Jedną z wiodących i warunkujących fenomem światotwórstwa Davida Lyncha była jego umiejętność do angażowania w swoje projekty cholernie uzdolnionych aktorek i aktorów. Mając tego świadomość, wiedział, iż najlepszą strategią będzie trzymanie tych talentów przy sobie.
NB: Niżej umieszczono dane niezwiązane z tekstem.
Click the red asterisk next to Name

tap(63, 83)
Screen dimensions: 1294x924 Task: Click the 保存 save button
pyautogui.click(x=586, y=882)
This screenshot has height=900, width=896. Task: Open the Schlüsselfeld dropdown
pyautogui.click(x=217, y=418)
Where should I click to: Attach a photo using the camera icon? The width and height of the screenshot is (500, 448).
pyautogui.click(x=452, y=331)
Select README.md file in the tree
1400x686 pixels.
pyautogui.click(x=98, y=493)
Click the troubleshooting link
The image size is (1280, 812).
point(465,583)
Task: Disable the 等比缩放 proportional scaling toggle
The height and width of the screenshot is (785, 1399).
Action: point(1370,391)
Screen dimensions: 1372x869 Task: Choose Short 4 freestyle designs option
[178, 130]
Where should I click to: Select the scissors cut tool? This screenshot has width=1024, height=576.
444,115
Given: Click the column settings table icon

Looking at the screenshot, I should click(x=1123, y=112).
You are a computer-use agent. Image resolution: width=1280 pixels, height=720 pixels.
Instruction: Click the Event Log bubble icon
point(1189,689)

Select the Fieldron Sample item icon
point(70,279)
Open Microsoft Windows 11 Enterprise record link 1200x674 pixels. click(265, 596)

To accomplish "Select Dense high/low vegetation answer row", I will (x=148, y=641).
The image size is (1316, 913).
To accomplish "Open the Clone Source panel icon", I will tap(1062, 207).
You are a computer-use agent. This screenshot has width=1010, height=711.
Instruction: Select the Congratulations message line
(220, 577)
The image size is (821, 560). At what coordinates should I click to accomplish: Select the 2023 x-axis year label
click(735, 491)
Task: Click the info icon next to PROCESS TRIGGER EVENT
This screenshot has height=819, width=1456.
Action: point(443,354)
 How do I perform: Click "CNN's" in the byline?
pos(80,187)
Nie inaczej było z Sheryl Lee, która weszła do uniwersum reżysera, orbitując między dwoma planami – Miasteczka Twin Peaks i Dzikości serca, gdzie jako wtrącenie-sentencja, czyli Dobra Wróżka w Dzikości serca, motywowała Nicholasa Cage’a słowami „If you are truly wild at heart, you’ll fight for your dreams”.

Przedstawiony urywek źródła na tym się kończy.